Please copy each line of the data that includes the string "column".
┄┄┄┄┄┄┄┄┄┄
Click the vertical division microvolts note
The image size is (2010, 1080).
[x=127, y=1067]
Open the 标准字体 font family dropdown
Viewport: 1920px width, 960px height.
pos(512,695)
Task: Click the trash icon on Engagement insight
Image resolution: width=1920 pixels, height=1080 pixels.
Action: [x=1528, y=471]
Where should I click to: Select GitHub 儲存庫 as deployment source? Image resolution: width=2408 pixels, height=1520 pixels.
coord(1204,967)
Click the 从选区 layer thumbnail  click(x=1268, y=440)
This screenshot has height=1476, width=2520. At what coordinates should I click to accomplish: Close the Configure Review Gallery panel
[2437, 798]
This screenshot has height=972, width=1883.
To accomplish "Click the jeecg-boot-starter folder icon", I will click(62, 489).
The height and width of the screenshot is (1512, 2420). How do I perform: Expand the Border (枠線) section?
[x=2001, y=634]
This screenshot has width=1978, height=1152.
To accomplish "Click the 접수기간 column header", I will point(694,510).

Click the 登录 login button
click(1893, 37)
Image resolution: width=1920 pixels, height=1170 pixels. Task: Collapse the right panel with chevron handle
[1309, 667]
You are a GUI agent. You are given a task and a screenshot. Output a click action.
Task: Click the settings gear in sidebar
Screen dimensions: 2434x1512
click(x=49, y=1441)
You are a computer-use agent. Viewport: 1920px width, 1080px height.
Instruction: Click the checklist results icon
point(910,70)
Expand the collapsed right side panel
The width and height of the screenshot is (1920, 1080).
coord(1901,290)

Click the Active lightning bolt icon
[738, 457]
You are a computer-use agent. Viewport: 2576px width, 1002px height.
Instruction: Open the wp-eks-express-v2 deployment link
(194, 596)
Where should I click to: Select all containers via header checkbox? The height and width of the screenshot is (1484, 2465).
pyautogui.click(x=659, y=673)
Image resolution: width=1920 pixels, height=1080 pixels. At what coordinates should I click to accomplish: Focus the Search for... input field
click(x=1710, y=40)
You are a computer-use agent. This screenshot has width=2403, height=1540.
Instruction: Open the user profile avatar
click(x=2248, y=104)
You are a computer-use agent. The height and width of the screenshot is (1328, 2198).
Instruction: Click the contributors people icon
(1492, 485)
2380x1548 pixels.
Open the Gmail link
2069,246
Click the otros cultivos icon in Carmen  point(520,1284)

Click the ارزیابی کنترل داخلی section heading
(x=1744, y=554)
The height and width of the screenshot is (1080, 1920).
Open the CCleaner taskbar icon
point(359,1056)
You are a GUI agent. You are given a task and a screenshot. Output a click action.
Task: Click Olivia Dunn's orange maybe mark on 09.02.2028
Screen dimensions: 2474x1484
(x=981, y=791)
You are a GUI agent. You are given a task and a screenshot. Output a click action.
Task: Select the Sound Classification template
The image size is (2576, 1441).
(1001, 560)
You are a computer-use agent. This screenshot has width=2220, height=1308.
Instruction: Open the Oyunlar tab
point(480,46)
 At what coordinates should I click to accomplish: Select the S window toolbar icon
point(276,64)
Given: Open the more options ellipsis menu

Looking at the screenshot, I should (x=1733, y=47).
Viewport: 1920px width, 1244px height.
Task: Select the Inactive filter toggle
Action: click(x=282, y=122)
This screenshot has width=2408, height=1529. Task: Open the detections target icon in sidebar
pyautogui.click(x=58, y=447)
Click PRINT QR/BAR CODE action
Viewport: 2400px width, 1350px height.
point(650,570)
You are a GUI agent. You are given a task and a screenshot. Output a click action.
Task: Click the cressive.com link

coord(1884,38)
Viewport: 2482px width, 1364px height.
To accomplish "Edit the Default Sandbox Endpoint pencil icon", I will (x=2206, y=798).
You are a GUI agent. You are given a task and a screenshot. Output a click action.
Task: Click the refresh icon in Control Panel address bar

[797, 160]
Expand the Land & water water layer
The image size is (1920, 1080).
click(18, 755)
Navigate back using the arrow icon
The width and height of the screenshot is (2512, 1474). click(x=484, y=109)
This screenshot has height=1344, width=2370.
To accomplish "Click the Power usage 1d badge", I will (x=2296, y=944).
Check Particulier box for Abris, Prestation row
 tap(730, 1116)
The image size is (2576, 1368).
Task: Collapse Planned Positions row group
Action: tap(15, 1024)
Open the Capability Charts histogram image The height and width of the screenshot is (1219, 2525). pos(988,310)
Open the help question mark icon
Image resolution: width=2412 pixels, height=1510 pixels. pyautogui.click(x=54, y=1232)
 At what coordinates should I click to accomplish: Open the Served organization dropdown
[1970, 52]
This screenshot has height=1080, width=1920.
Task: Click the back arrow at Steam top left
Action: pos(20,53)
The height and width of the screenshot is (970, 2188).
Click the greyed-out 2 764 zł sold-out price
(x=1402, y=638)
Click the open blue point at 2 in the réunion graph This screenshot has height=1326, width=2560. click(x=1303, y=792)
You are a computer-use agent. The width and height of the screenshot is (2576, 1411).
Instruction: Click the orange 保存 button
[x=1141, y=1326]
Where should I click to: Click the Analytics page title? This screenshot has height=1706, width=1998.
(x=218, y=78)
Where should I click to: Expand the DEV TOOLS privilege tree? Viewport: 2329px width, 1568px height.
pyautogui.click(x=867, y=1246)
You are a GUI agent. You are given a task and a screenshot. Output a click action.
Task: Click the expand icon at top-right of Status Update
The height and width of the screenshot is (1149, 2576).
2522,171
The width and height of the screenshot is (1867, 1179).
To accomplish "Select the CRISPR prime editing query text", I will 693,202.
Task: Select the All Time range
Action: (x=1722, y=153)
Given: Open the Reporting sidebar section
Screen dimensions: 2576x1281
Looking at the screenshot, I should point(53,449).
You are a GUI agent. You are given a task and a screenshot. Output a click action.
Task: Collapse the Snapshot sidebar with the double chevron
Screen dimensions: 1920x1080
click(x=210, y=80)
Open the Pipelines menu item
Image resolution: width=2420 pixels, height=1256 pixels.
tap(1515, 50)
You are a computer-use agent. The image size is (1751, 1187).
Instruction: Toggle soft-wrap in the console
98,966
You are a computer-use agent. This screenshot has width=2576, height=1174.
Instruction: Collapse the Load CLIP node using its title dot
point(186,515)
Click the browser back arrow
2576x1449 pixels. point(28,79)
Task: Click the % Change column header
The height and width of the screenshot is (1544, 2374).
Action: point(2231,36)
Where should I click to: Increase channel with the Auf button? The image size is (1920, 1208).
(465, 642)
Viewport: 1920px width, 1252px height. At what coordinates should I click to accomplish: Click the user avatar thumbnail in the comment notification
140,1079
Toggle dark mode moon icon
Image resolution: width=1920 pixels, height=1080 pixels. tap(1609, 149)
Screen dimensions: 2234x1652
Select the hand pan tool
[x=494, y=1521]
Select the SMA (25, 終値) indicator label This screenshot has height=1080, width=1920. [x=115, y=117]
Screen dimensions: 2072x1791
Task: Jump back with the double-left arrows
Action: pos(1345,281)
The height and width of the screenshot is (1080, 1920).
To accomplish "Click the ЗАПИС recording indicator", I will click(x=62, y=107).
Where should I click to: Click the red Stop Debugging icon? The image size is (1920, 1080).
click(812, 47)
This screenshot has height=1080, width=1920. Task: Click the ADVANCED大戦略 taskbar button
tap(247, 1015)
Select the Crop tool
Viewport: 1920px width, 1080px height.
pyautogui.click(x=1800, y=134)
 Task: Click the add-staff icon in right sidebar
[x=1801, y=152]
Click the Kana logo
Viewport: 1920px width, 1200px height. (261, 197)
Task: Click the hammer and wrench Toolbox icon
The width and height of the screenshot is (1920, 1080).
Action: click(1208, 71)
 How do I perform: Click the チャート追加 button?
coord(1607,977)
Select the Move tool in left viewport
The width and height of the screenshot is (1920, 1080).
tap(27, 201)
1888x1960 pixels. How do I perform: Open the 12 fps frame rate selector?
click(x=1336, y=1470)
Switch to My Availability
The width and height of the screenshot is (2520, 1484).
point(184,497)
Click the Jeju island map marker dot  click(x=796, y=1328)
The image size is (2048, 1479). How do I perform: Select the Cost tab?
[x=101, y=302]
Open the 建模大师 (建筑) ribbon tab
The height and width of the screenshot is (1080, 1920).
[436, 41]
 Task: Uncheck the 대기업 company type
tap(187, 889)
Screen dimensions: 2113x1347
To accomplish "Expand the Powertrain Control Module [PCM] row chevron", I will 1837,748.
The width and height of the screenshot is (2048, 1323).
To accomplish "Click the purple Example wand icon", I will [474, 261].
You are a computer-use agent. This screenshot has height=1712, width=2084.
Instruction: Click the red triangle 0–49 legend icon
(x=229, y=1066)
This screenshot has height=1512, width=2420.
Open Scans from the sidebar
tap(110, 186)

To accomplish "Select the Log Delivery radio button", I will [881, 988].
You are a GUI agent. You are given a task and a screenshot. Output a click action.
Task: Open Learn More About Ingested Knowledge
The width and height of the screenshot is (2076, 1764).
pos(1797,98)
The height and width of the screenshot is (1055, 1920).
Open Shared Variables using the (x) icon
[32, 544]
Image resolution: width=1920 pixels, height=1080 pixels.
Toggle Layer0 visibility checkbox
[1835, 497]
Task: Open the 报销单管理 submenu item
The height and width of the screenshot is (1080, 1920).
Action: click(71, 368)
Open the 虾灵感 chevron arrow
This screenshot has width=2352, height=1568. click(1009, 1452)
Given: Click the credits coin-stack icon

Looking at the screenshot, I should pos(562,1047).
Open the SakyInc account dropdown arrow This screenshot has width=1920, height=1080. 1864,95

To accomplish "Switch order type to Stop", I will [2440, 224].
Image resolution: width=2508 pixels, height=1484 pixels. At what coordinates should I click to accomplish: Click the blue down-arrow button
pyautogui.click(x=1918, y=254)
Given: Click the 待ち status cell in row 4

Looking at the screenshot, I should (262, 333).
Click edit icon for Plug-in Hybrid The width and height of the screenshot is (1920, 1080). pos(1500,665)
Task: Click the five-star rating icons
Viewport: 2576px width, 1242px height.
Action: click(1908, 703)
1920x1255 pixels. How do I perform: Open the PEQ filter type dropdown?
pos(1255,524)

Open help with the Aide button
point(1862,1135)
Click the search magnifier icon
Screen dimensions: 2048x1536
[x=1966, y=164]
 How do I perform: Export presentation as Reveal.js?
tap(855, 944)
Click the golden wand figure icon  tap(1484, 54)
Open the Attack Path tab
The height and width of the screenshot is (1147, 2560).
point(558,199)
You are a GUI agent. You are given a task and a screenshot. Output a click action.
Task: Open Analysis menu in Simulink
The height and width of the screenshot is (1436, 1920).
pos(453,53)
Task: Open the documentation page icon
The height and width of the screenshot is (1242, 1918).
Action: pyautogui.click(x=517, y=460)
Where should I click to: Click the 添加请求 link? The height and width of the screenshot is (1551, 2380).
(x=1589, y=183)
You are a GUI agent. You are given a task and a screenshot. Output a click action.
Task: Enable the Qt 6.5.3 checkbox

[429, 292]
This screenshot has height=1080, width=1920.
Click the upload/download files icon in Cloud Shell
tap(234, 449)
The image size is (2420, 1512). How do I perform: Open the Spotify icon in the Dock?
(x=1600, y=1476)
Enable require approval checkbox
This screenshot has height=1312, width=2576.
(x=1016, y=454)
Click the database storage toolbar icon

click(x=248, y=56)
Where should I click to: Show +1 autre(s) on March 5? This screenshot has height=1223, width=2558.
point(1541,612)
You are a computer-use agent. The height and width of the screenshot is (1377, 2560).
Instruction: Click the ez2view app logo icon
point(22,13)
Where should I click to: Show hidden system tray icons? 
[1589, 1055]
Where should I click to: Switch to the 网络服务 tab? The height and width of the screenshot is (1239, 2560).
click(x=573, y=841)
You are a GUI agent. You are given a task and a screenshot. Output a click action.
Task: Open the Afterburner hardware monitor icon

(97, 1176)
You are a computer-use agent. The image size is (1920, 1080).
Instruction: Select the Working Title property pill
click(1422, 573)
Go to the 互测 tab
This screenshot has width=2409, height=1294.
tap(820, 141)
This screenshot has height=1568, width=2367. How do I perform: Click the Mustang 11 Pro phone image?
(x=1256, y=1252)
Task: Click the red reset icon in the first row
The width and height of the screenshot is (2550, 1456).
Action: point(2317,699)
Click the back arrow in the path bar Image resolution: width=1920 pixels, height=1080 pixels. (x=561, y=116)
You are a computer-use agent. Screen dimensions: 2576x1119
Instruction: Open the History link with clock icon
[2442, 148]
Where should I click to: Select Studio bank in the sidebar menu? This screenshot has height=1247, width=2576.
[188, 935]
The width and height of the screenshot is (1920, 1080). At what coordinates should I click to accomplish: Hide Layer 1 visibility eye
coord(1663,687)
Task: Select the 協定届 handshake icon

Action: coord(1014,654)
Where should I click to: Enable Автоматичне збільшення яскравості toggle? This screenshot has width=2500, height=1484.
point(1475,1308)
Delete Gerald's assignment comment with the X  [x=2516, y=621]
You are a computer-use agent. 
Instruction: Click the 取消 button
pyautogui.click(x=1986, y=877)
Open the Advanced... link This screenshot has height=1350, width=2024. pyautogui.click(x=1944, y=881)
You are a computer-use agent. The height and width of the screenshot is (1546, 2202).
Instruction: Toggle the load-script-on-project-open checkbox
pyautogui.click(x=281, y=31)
┄┄┄┄┄┄┄┄┄┄
__SOLUTION FOR THIS PROBLEM__
To accomplish "Click the 접수기간 column header", I will point(694,510).
Task: Click the % Change column header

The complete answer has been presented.